The saints do come to a kind of clarity about all of this. They make peace with God, and at times they even possess a desire to be in God’s presence, in eternity, in heaven. They forgive and make amends and express gratitude and give their blessings to those who will continue in this life. It is good that the church sets aside one day, All Saints, to remember the importance of the saints in our experience, for they are the very ones who have put us in a place to worship God, who have taught us the scriptures, who have prayed for us, who have included us, who have served us, who have given themselves to and for us.

Through them we learn the great commandment not as a theory, but as a lived reality. Again John, writing to the earliest Christians; after stating a doctrinal position, that God is love, he goes on: “No one has ever seen God. If we love one another, God’s love abides within us”.

I don’t perceive of myself as a morbid person, but on All Saints I am put in touch with mortality, my own mortality, the mortality of friends, mentors, family, heroes.
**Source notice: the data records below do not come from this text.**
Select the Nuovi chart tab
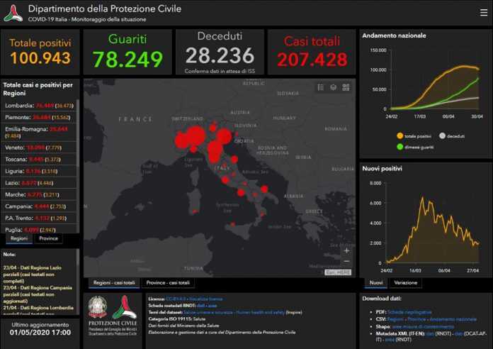 (x=376, y=282)
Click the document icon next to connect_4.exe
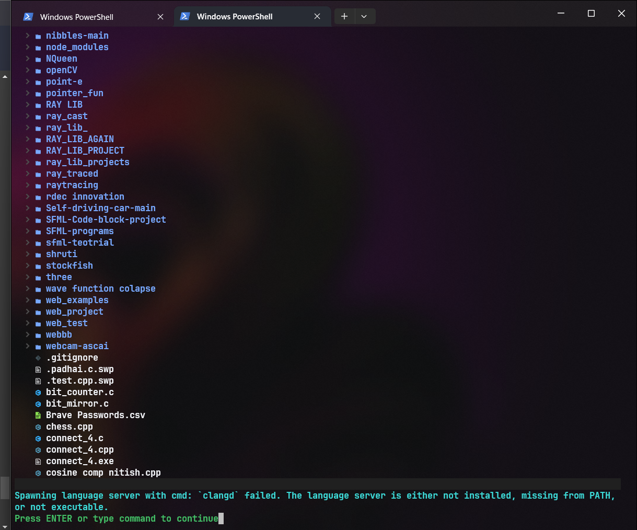 pyautogui.click(x=37, y=461)
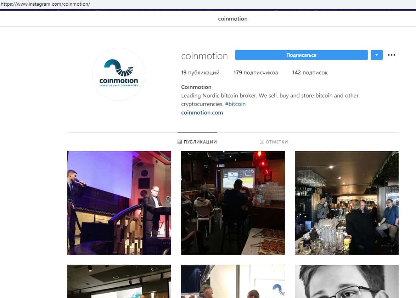Open the post showing projector presentation in bar

click(233, 203)
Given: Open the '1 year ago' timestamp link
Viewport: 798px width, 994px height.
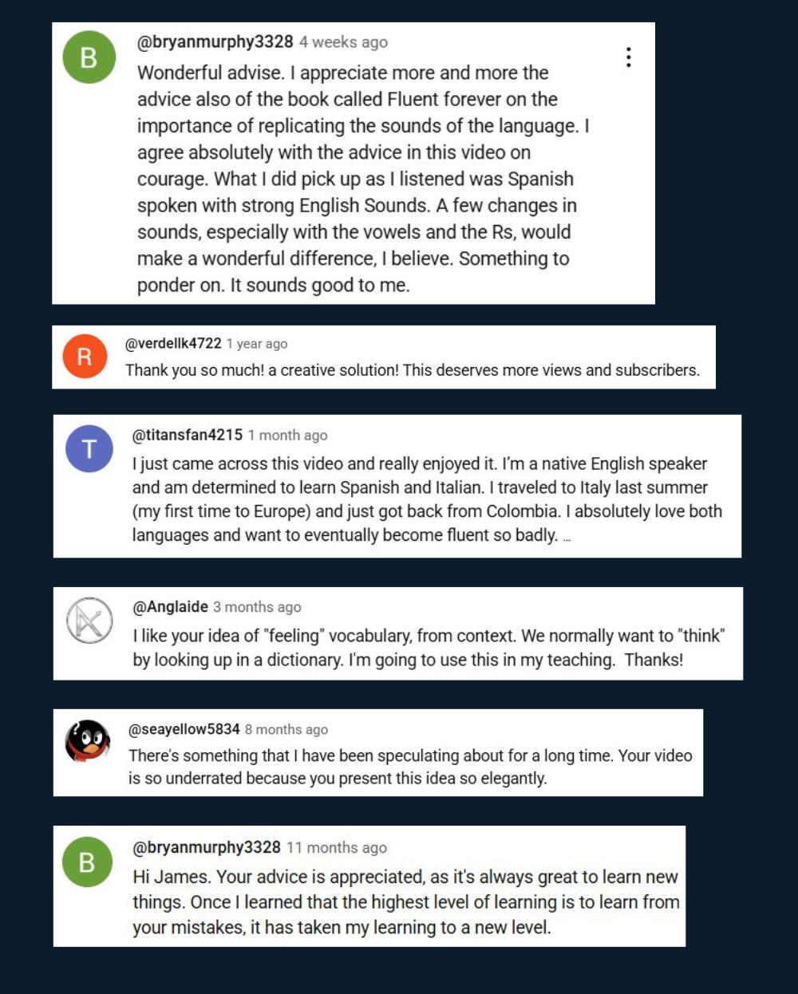Looking at the screenshot, I should point(256,344).
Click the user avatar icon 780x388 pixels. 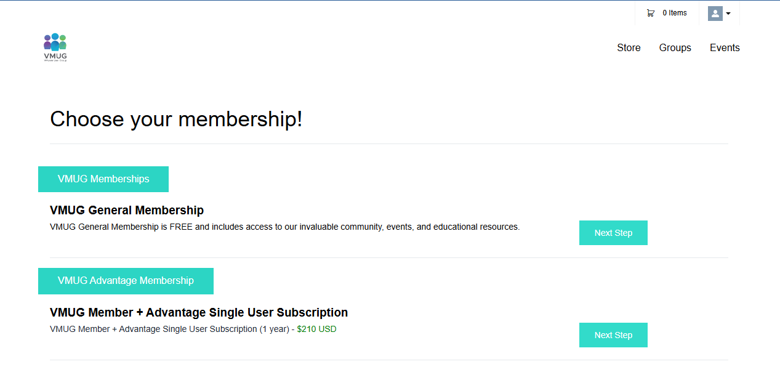715,13
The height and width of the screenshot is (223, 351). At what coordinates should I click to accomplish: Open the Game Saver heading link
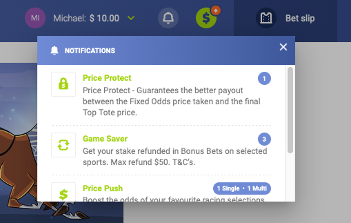[105, 139]
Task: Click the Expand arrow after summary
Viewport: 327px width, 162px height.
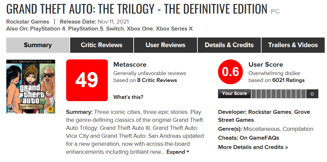Action: tap(188, 152)
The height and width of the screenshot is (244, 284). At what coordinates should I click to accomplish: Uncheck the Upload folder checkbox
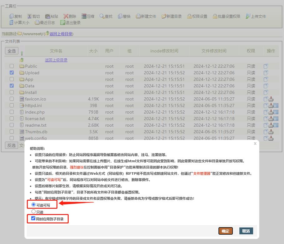click(12, 73)
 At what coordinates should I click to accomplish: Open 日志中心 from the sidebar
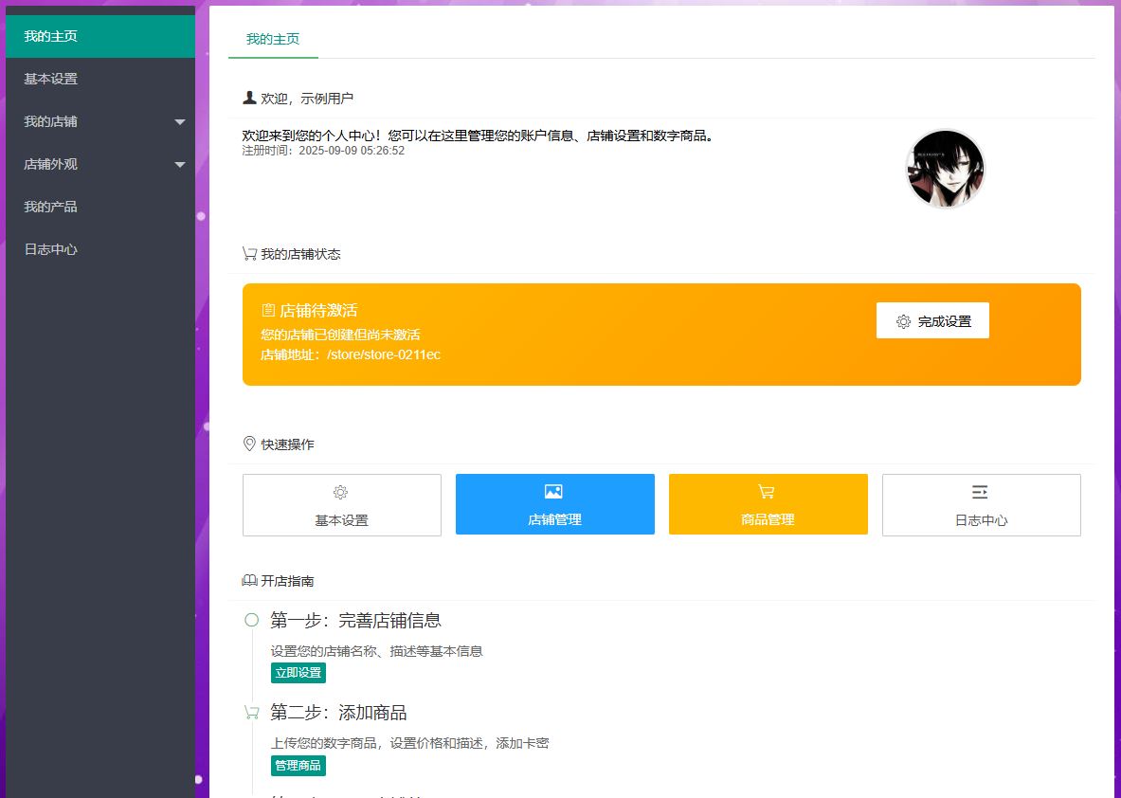point(99,249)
I think of Cecil, who died this year in an automobile accident. Cecil and Pam were members of a church that I once served, a wonderful church where, for a time, the youth ministry was a mess, there was no other word to describe it, everyone divided, many quick to criticize the others, I remember sitting down with Cecil and his wife over lunch and his saying, “we will be glad to help”. A saint.

I remember the great preacher William Sloane Coffin, whom I heard preach at the Riverside Church in New York City when I was a college student, perhaps the greatest prophetic voice of his generation. A saint.

I remember Herman Nicholson and Doug Corriher, whom I have already mentioned, former ministers of this church, whose leadership certainly helped Providence to be the church that it is today. Saints.

I think of other saints: grandparents and friends, teachers and neighbors, heroes from a distance, and stretching back, I think of John and Charles and Susannah Wesley, I think of the apostles and prophets and martyrs. Maybe even now you are thinking of a saint in your own life, Someone who taught you the great commandment--to love God and to love your neighbor--someone for whom the love and light of God transparently shine through.

Mostly I think of the saints whom we will name out loud. And when I gather with you in the holy communion, it will indeed be the communion of saints, in anticipation of the great banquet that Jesus promises, and in anticipation as well of the great homecoming, where we will gather with the saints at the river, that flows from the throne of God.

In the name of the Father, the Son and the Holy Spirit. Amen.